There are good reasons — from academic studies to the sheer ubiquity of prostitutes — to believe that trafficking is relatively isolated and that only a small fraction of prostitutes are coerced into prostitution.

One last prediction the model makes is that the income differential paid to prostitutes will rise with the status the culture accords wives.

That is, if wives are valued highly, would-be prostitutes are giving up a lot by becoming prostitutes and will require more money to do so. And if wives have few privileges, would-be prostitutes aren't giving up much to become prostitutes and thus need less inducement to do so.
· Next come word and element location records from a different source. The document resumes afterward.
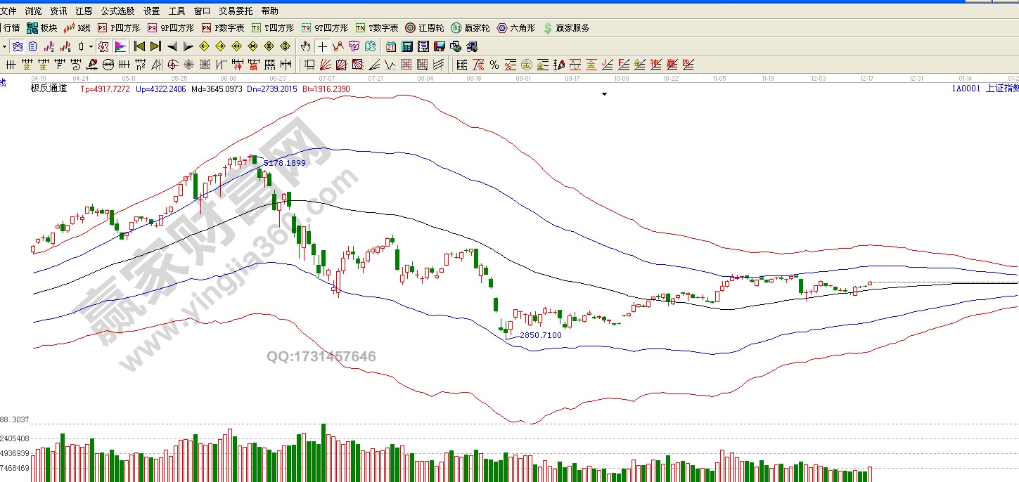Image resolution: width=1019 pixels, height=482 pixels.
Task: Click the 5178.1899 peak price label
Action: [x=284, y=163]
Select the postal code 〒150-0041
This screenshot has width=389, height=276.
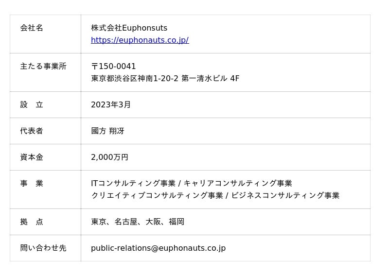click(x=113, y=67)
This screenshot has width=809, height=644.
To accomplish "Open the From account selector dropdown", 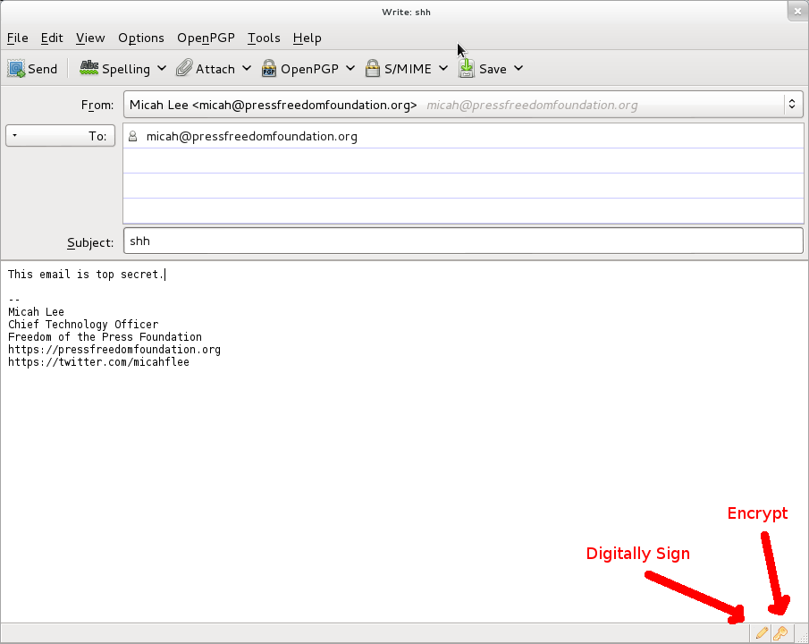I will pos(791,105).
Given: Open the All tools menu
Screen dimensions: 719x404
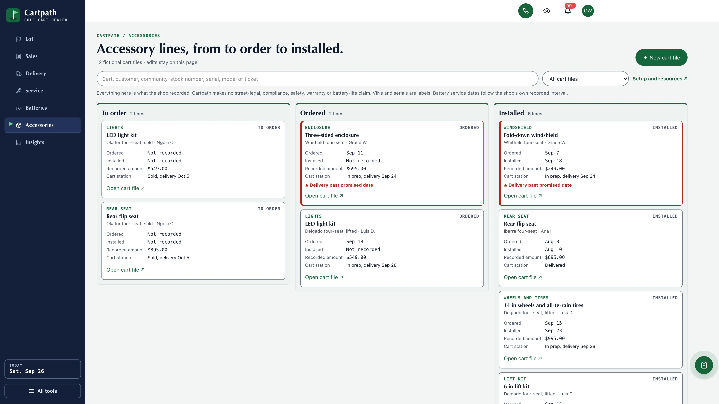Looking at the screenshot, I should tap(42, 391).
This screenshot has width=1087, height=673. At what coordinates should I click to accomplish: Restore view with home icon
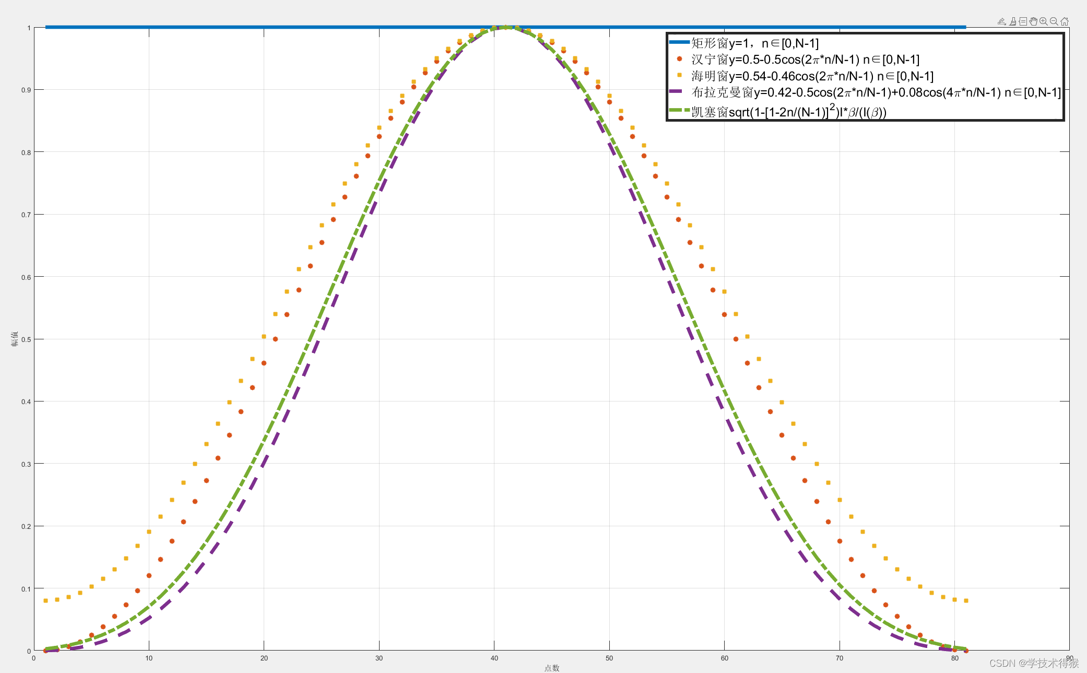click(x=1065, y=21)
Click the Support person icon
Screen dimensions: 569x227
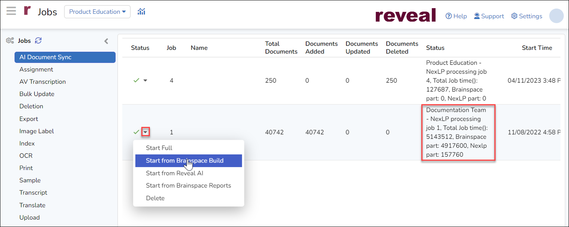(476, 16)
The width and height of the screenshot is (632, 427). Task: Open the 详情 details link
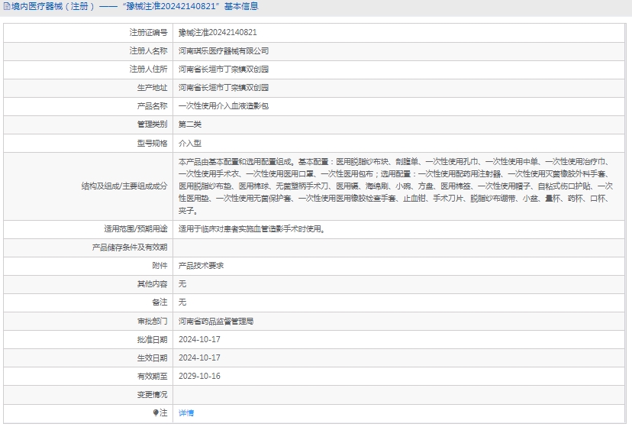click(186, 412)
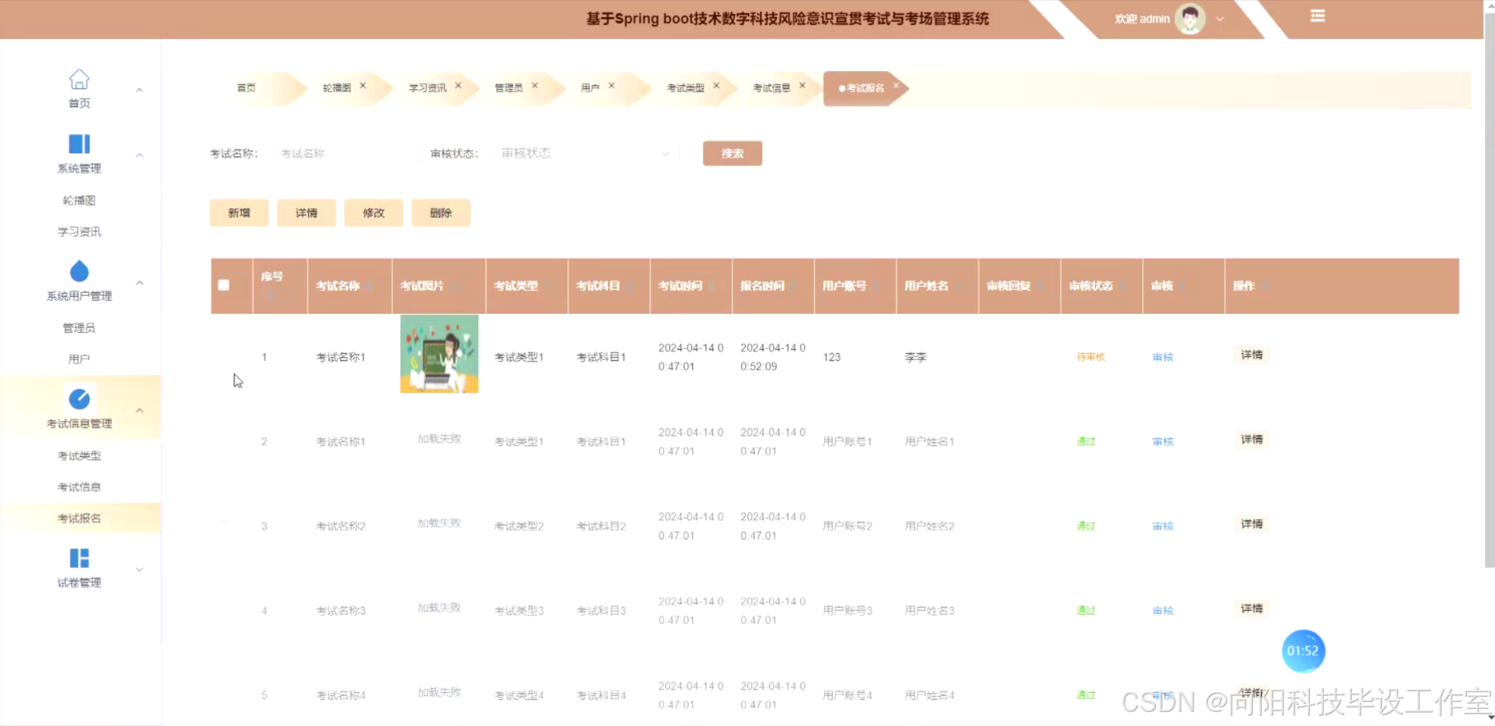This screenshot has height=726, width=1495.
Task: Click the 系统管理 book icon
Action: point(79,144)
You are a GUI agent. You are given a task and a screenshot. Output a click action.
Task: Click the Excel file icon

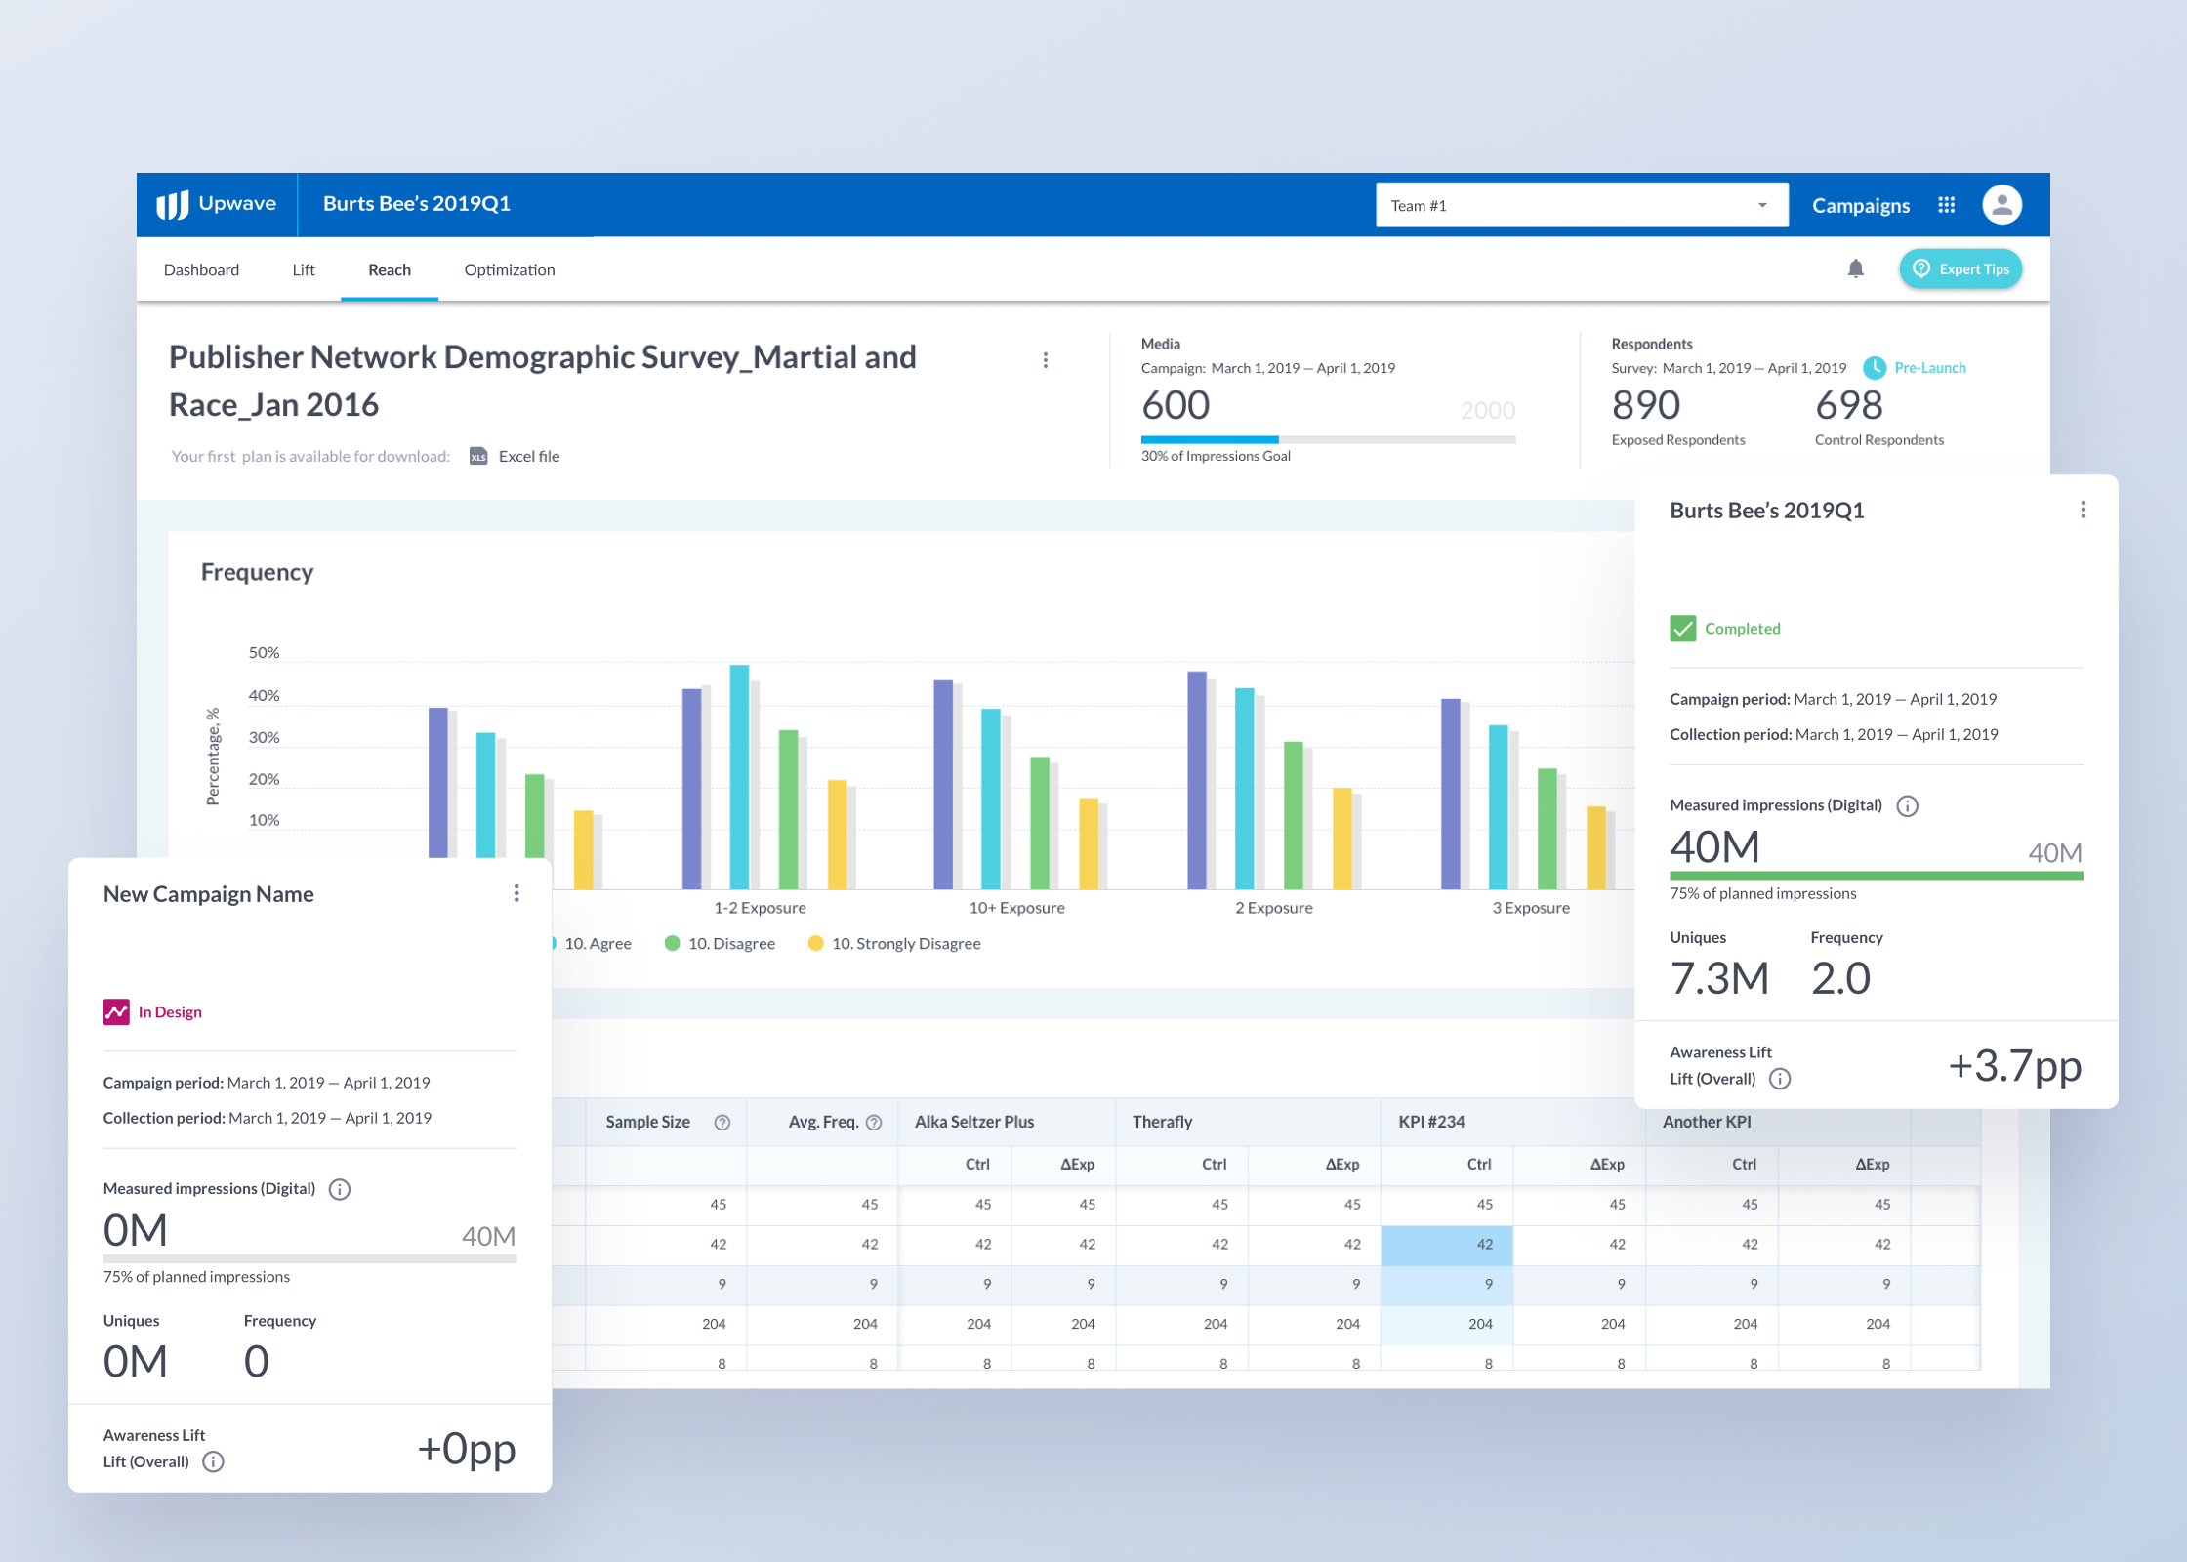click(478, 456)
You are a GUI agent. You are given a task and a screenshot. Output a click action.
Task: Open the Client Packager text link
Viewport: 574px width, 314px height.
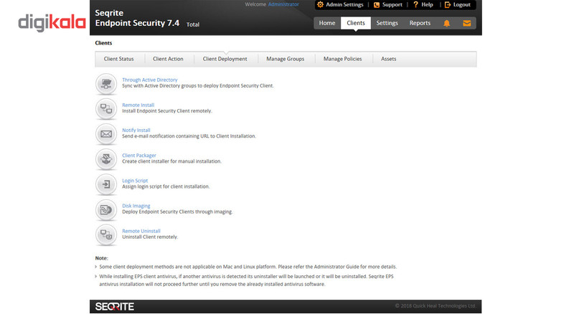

Cultural tolerance, of course, is a determinant not only of the income differential but also of the number of women who become prostitutes. Compare, for example, Thailand and Afghanistan.


Bottom Line


Like any statistical model, this one ignores the diversity of real people and the complexities of love and pleasure, changing social mores, et cetera. Still, once all its equations have been solved, a simple fact remains: Most women enter prostitution for the money.

This being so, legalizing it, regulating it (strictly enforcing laws against pimping, child prostitution, public nuisance and so forth) and improving the economic prospects for women seem to me a greatly preferable approach to it than moralistic denunciation.